Example 2: $f(\frac{1}{2})$

This will be given in full length.

$$f(\frac{1}{2})= -\operatorname{Li}_4\left(\frac{1}{2}\right)+\operatorname{Li}_4\left(\frac{1}{3}\right)+\operatorname{Li}_4\left(\frac{2}{3}\right)-\frac{\operatorname{Li}_4\left(-\frac{1}{3}\right)}{4}-\frac{\operatorname{Li}_4\left(\frac{1}{4}\right)}{8}+\frac{\operatorname{Li}_4\left(\frac{3}{4}\right)}{4}+\frac{1}{2} \operatorname{Li}_2\left(-\frac{1}{2}\right) \log ^2(2)+\frac{3}{4} \operatorname{Li}_2\left(\frac{3}{4}\right) \log ^2(2)+\frac{1}{2} \operatorname{Li}_2\left(-\frac{1}{2}\right) \log ^2(3)+\frac{1}{2} \operatorname{Li}_2\left(\frac{1}{3}\right) \log ^2(3)-\frac{1}{6} \pi ^2 \left(3 \operatorname{Li}_2\left(-\frac{1}{2}\right)+3 \operatorname{Li}_2\left(\frac{1}{3}\right)-4 \log ^2(2)+5 \log ^2(3)-\log (3) \log (2)+4 (\log (3)-\log (2))^2-(\log (3)-\log (2)) (2 \log (2)+7 \log (3))\right)-\frac{1}{8} \operatorname{Li}_2\left(-\frac{1}{3}\right) \log ^2(3)+\frac{1}{8} \operatorname{Li}_2\left(\frac{3}{4}\right) \log ^2(3)-\operatorname{Li}_2\left(-\frac{1}{2}\right) \log (3) \log (2)-\frac{1}{2} \operatorname{Li}_2\left(\frac{3}{4}\right) \log (3) \log (2)+\operatorname{Li}_3\left(-\frac{1}{2}\right) \log (2)+\operatorname{Li}_3\left(\frac{1}{3}\right) \log (2)-\frac{1}{4} \operatorname{Li}_3\left(\frac{1}{4}\right) \log (2)+\frac{1}{2} \operatorname{Li}_3\left(\frac{3}{4}\right) \log (2)-\operatorname{Li}_3\left(-\frac{1}{2}\right) \log (3)-\frac{1}{4} \operatorname{Li}_3\left(-\frac{1}{3}\right) \log (3)-\frac{1}{4} \operatorname{Li}_3\left(\frac{3}{4}\right) \log (3)-\frac{15}{8} \zeta (3) \log (2)+\zeta (3) \log (3)-\frac{\pi ^4}{80}+\frac{4 \log ^4(2)}{3}+\frac{3 \log ^4(3)}{32}-\log (3) \log ^3(2)+\frac{5}{24} (\log (3)-\log (2))^4\simeq 0.155958\tag{9}$$

Discussion

There are several topics to be discussed in the wake of this type of calculations.

1. Generalization: solution of a whole class of trilog integrals

See Evaluating the indefinite integral $\int x^k \log (1-x) \log (x) \log (x+1) \, dx$

I have found that integrals of the type

$$f_k(x) = \int x^{k}\log(1-x)\log(x)\log(1+x)\,dx\tag{10}$$

with integer $k$ can be solved explicitly.

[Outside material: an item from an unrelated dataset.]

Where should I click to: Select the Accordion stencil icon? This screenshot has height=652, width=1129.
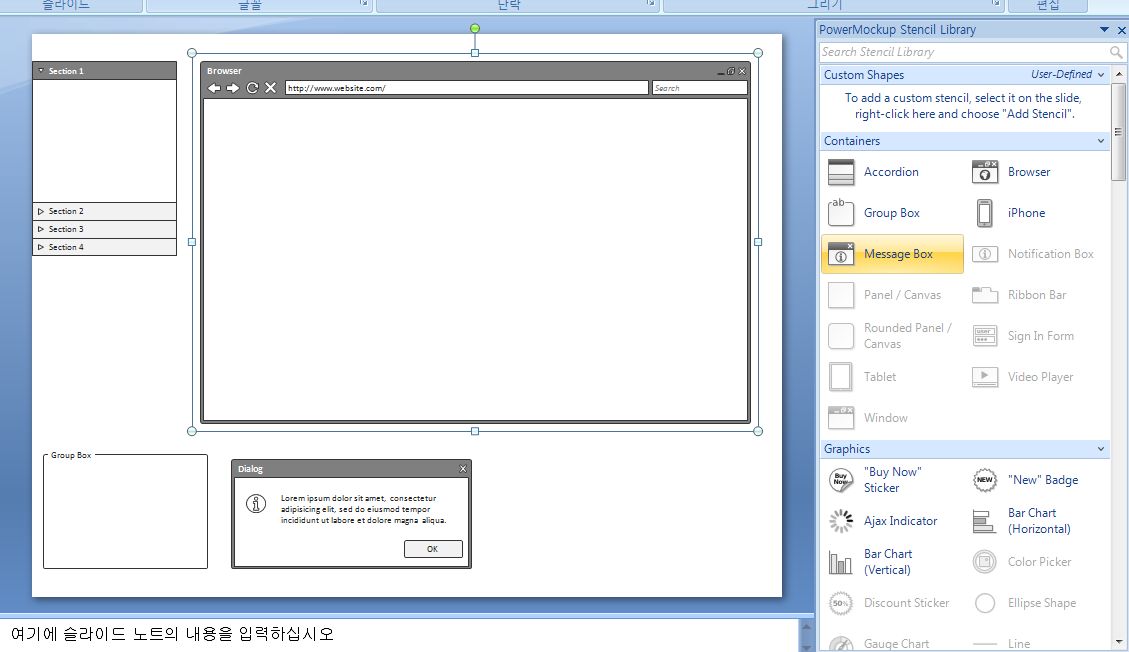841,172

For $k=-1$ it was shown here, for other $k$ integration by parts leads to integrable exppressions.

2. Relation to generating function problem

I have mentioned here What's the generating function for $\sum_{n=1}^\infty\frac{\overline{H}_n}{n^3}x^n\ ?$ that the problem of the generating function of third order for the alternating harmonic series boils down to two integrals, one of which is the integral solved here.

3. Calculations tend to resemble a proof of existence

Because of the large number of terms involved the philosophy approaches more that of a proof of existence of an antiderivative. The procedure typically is: if Mathematica can't solve a given integral then perform manual (mathematical) actions on it leading to a number of integrals which hopefully Mathematica can solve. We could then disregard the actual results and only state that an antiderivative exists.